Article – BusinessDesk
Feb. 20 (BusinessDesk) – Reserve Bank governor Graeme Wheeler has told manufacturers he will intervene in currency markets if the circumstances will let him smooth the peaks and troughs, though he can’t set the level of the currency. The kiwi dropped …
Kiwi dollar falls as RBNZ’s Wheeler pledges intervention ‘when circumstances are right’
By Paul McBeth
Feb. 20 (BusinessDesk) – Reserve Bank governor Graeme Wheeler has told manufacturers he will intervene in currency markets if the circumstances will let him smooth the peaks and troughs, though he can’t set the level of the currency. The kiwi dropped half a US cent after the speech’s release.
In a speech entitled, ‘manufacturing decline not just a dollar story’, Wheeler told the New Zealand Manufacturers’ and Exporters’ Association the kiwi dollar is significantly over-valued, and he “will intervene when the circumstances are right.”
The RBNZ can intervene in currency markets when the kiwi is at exceptional levels that aren’t justified, is consistent with monetary policy, and when it will work. The local currency dropped to 84.03 US cents from 84.61 cents immediately before the speech notes were published.
“The Reserve Bank is prepared to intervene to influence the kiwi,” Wheeler said. “But given the strength of recent capital flows, we can only attempt to smooth the peaks of the USD/NZD exchange rate; we cannot determine the level.”

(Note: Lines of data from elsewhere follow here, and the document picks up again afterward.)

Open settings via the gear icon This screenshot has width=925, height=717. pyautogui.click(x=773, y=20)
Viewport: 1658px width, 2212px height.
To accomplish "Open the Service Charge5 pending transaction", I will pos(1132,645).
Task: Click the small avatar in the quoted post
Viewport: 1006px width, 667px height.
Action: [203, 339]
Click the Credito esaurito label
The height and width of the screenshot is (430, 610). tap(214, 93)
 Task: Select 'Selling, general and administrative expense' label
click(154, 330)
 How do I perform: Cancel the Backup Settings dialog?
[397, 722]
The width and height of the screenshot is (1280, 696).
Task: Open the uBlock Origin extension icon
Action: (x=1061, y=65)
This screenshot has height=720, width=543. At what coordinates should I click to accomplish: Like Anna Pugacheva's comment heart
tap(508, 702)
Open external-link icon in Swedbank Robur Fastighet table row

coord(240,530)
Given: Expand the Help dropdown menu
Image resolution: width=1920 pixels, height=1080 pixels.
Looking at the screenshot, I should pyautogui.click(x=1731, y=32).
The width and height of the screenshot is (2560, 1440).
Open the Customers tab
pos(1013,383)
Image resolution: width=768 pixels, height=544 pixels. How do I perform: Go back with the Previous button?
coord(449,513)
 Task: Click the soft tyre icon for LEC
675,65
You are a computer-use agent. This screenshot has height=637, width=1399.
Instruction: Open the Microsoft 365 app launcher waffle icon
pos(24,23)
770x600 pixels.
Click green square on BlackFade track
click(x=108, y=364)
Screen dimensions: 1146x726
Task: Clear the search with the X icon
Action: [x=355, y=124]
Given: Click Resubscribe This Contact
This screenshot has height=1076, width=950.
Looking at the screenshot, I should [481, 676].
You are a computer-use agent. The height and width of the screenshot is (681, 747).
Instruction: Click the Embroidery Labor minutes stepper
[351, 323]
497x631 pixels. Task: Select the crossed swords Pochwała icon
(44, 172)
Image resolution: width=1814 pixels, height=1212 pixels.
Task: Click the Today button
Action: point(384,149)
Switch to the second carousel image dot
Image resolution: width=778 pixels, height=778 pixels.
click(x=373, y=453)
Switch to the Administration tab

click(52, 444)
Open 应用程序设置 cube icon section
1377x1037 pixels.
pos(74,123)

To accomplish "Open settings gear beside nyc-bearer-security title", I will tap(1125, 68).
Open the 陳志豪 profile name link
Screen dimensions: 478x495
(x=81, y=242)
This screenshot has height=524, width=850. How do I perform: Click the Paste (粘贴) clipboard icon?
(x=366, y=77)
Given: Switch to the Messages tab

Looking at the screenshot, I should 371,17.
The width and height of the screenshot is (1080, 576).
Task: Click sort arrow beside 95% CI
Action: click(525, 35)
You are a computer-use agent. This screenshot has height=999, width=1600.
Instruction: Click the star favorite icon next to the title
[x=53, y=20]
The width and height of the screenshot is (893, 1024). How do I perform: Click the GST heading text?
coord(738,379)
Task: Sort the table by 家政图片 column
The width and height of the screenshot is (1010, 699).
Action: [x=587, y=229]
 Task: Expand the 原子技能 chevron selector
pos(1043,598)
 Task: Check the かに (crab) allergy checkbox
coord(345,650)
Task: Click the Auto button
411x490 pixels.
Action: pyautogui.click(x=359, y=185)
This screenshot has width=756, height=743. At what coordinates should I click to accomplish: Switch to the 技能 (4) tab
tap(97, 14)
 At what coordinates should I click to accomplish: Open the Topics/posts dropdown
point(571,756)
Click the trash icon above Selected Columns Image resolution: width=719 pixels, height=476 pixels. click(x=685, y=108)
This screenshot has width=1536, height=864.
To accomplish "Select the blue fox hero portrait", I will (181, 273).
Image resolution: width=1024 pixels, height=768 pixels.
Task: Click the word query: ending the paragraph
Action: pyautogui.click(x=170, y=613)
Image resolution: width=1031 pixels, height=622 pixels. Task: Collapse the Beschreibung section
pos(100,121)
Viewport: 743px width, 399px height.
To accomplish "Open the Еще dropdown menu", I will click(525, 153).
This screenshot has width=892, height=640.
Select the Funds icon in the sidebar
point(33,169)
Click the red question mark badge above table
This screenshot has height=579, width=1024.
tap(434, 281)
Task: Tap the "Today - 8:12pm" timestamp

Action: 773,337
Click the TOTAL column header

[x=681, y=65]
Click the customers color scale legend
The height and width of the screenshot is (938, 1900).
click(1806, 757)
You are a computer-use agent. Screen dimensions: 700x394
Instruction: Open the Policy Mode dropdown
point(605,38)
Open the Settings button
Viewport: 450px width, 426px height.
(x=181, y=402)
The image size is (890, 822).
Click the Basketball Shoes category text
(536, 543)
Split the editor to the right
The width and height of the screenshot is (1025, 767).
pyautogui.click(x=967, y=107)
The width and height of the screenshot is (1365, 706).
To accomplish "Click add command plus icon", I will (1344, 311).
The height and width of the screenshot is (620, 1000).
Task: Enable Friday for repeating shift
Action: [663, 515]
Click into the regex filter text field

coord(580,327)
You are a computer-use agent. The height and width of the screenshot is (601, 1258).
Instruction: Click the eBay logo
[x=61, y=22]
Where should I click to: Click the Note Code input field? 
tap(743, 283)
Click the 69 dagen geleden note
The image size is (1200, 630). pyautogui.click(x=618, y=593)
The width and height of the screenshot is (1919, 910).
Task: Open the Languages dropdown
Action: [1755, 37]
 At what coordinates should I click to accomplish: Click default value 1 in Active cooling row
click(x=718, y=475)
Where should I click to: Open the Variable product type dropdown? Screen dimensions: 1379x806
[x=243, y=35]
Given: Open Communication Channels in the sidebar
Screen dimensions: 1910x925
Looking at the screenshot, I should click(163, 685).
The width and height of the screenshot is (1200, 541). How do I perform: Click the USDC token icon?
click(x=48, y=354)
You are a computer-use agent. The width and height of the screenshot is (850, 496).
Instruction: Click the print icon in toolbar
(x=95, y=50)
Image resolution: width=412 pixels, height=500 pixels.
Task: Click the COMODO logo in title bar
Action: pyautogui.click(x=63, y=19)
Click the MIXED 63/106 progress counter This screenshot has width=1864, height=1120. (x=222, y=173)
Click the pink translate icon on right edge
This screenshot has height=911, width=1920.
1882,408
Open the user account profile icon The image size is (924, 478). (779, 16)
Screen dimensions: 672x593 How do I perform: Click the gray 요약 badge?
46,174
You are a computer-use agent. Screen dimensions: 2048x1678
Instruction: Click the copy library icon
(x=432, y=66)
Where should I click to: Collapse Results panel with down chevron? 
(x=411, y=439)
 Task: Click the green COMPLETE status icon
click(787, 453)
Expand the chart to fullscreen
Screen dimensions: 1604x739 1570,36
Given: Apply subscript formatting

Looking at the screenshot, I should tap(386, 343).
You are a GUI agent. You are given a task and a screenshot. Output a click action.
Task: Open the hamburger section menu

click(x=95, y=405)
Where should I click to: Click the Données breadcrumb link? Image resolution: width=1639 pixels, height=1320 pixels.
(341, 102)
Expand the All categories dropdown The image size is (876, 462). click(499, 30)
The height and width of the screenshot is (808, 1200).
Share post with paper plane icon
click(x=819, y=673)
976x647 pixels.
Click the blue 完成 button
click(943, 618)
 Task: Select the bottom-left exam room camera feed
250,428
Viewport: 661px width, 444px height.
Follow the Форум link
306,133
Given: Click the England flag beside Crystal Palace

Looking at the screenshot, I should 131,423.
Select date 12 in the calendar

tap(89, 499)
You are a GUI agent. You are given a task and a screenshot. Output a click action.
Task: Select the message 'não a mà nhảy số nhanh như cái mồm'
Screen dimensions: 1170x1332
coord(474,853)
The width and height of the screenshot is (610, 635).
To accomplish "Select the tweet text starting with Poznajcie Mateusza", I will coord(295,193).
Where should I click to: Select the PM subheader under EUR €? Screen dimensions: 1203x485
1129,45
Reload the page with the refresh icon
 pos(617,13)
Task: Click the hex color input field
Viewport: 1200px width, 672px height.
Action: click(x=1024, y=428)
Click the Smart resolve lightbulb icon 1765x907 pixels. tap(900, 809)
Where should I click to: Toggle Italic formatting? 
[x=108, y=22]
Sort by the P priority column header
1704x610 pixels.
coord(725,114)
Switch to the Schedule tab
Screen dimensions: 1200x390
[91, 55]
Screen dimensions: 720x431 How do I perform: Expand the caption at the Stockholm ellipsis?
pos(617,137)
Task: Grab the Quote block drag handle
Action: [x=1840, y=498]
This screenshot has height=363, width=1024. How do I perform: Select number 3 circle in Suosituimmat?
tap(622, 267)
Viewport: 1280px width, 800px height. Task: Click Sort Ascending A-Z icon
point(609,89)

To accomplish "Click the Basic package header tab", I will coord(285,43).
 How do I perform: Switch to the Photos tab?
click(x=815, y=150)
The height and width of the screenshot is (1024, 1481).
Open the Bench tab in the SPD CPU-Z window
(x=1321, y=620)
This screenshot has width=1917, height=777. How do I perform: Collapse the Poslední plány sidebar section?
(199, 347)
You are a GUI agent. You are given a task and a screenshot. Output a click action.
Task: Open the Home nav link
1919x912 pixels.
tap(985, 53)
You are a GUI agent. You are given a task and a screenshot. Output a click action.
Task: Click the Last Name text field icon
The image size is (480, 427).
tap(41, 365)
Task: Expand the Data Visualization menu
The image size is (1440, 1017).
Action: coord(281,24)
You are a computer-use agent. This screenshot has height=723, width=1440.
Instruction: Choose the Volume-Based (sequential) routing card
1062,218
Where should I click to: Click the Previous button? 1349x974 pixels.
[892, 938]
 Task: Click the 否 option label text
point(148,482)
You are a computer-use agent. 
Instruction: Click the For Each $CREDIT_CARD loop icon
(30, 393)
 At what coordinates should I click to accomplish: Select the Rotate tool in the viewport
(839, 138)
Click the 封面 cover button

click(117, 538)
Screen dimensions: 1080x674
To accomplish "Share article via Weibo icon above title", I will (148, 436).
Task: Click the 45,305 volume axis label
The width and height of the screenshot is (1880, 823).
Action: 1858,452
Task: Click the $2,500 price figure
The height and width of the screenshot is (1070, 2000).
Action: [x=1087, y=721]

Since taking the Reserve Bank reins in September last year, Wheeler has criticised the strength of the kiwi dollar, calling it overvalued and saying it’s holding back the economic recovery. He has previously ruled out intervening in currency markets, which he says wouldn’t have a sustainable influence on the kiwi.
Meanwhile, the high dollar has become an increasingly heated political issue, with an Opposition party inquiry into what it has called a crisis in New Zealand manufacturing, the Labour Party calling for monetary policy to target more than just low inflation and the Green Party arguing the case for quantitative easing, or printing money.
“When the NZ dollar is coming under upward pressure, we want investors to know that the kiwi is not a one-way bet,” said Wheeler.
The central bank sold a net $199 million of its cash reserves on foreign exchange markets in December when the trade-weighted index was an average 73.92, adding to the $64 million sold in November.
That’s the biggest monthly sale since mid-2008 when the kiwi dollar plunged going into the global financial crisis.
Wheeler told manufacturers there is no simple solution in dealing with the exchange rate, saying he would use the official cash rate as required by monetary policy needs, and macro-prudential tools to address financial stability issues which may have spill-over effects on the currency.
“But further efforts to improve the level and productivity of capital that labour works with, to reinforce ongoing fiscal adjustment, to re-examine the factors that diminish and distort the incentives to save and invest, and to reduce the dependence on the savings of others, have to be a major part of the solution,” he said.